Strategien gegen Hochwasser Regierung plant nationale Flusskonferenz

Verkehrsminister Bodewig plant eine Konferenz für den Hochwasserschutz und hält dennoch an geplanten Elbe-Baumaßnahmen fest. Umweltverbände kritisieren das bisherige Verhalten der Verkehrspolitiker.


Berlin - Nach der zerstörerischen Flut in Ost- und Norddeutschland will die Politik schnell Pläne für effektiveren Hochwasserschutz schmieden. Die Bundesregierung will Länder und Kommunen sowie Verbände zu einer nationalen Hochwasserkonferenz einladen, wie das Verkehrsministerium am Mittwoch mitteilte. Brandenburgs Ministerpräsident Matthias Platzeck forderte, die Ausbreitungsräume der Flüsse zu vergrößern. Der Bund für Naturschutz und Umwelt (BUND) verlangte einen sofortigen Ausbaustopp an Elbe und Donau.

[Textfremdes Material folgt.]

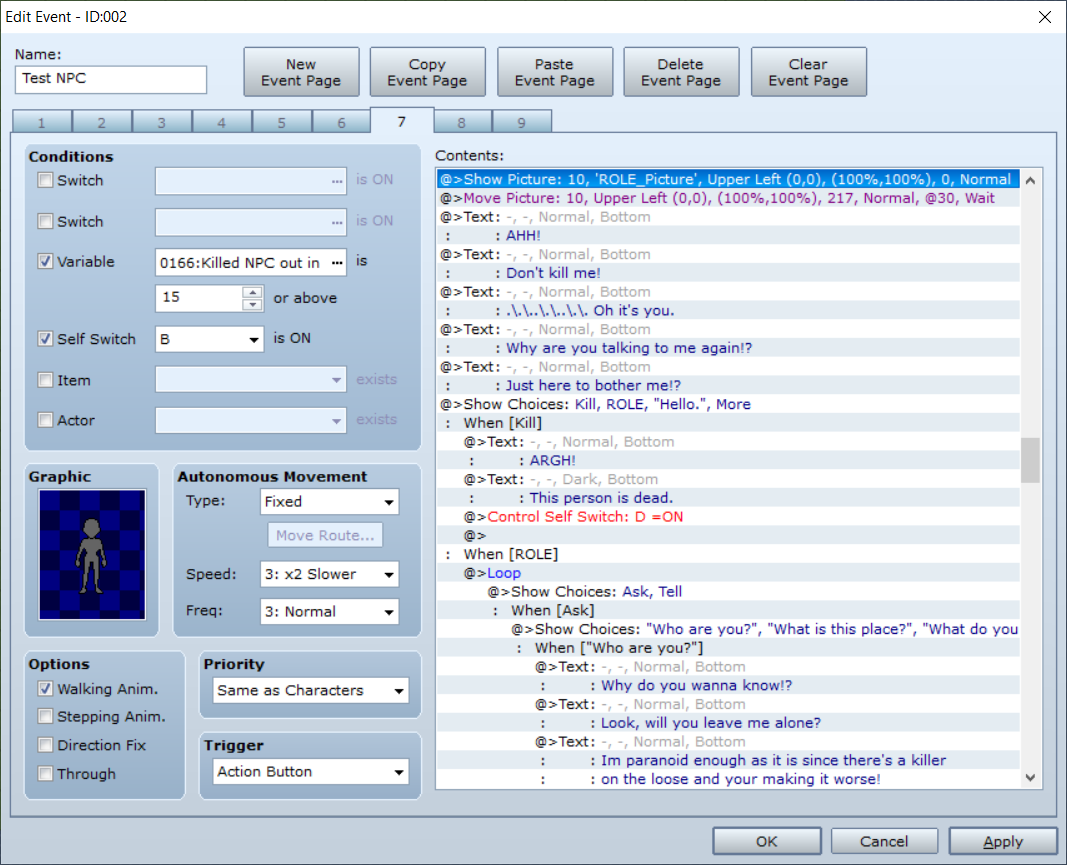Decrease variable value with down stepper arrow
This screenshot has width=1067, height=865.
(x=252, y=304)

Den Vorschlag für eine Flusskonferenz machte Verkehrsminister Kurt Bodewig im Bundeskabinett, wie sein Sprecher Felix Stenschke mitteilte. Neben Bodewigs Haus würden die betroffenen übrigen Bundesministerien wie Wirtschaft, Landwirtschaft und Umwelt zu der Konferenz einladen. Ziel soll ein "Gesamtkonzept Hochwasserschutz" sein. In der kommenden Woche werde ein Termin für die Konferenz vereinbart, teilte Ministeriumssprecher Felix Stenschke nach der Sitzung mit.

Die Konferenz soll sich mit der aktuelle Hochwassersituation befassen und Strategien für einen effektiven Hochwasserschutz schmieden - von der Quelle bis zur Mündung. Das Ziel sei ein "Gesamtkonzept Hochwasserschutz".

In dem Zusammenhang wies der Ministeriumssprecher erneut die Kritik an den Baumaßnahmen an der Elbe zurück. Es gehe dabei überwiegend nicht um einen Ausbau sondern um "Instandhaltungsarbeiten“. Staustufen oder Betonierungen seien nicht geplant. Ausbaumaßnahmen seien im Wesentlichen nur auf der Stadtstrecke Magdeburg und auf der "Reststrecke bei Dörnitz“ vorgesehen. In erosionsgefährdeten Teilabschnitten würden Maßnahmen zur Stabilisierung der Sohle durchgeführt, um ein Absinken des Wasserspiegels und des Grundwassers zu verhindern. Alle Vorhaben würden so gestaltet, dass Hochwasserabflüsse nicht erschwert würden.

Platzeck sagte im Deutschlandfunk, in Brandenburg müssten schnell nach dem Elbhochwasser beschädigte Deiche saniert oder neu gebaut werden. Angesichts der Kosten von 750.000 Euro pro Kilometer Deich sei das finanziell "eine unheimliche Herausforderung". Es müsse aber auch die Chance genutzt werden, Deiche ins Land zurückzuverlegen, um den Ausbreitungsraum der Flüsse zu vergrößern.

Der BUND nannte die Hochwasserkatastrophe eine Folge von Ignoranz und Fehlentscheidungen in der Vergangenheit. BUND-Experten warfen vor allem den Verkehrspolitikern in Bund und Ländern vor, den Ausbau der Flüsse betrieben zu haben, ohne die desaströsen ökologischen Folgen zu bedenken und ohne zu berücksichtigen, dass die Kosten zum Teil den wirtschaftlichen Nutzen überträfen. Sie forderten Bundeskanzler Gerhard Schröder und den Kanzlerkandidaten der Union, Edmund Stoiber, auf, den Hochwasserschutz zur Chefsache zu machen.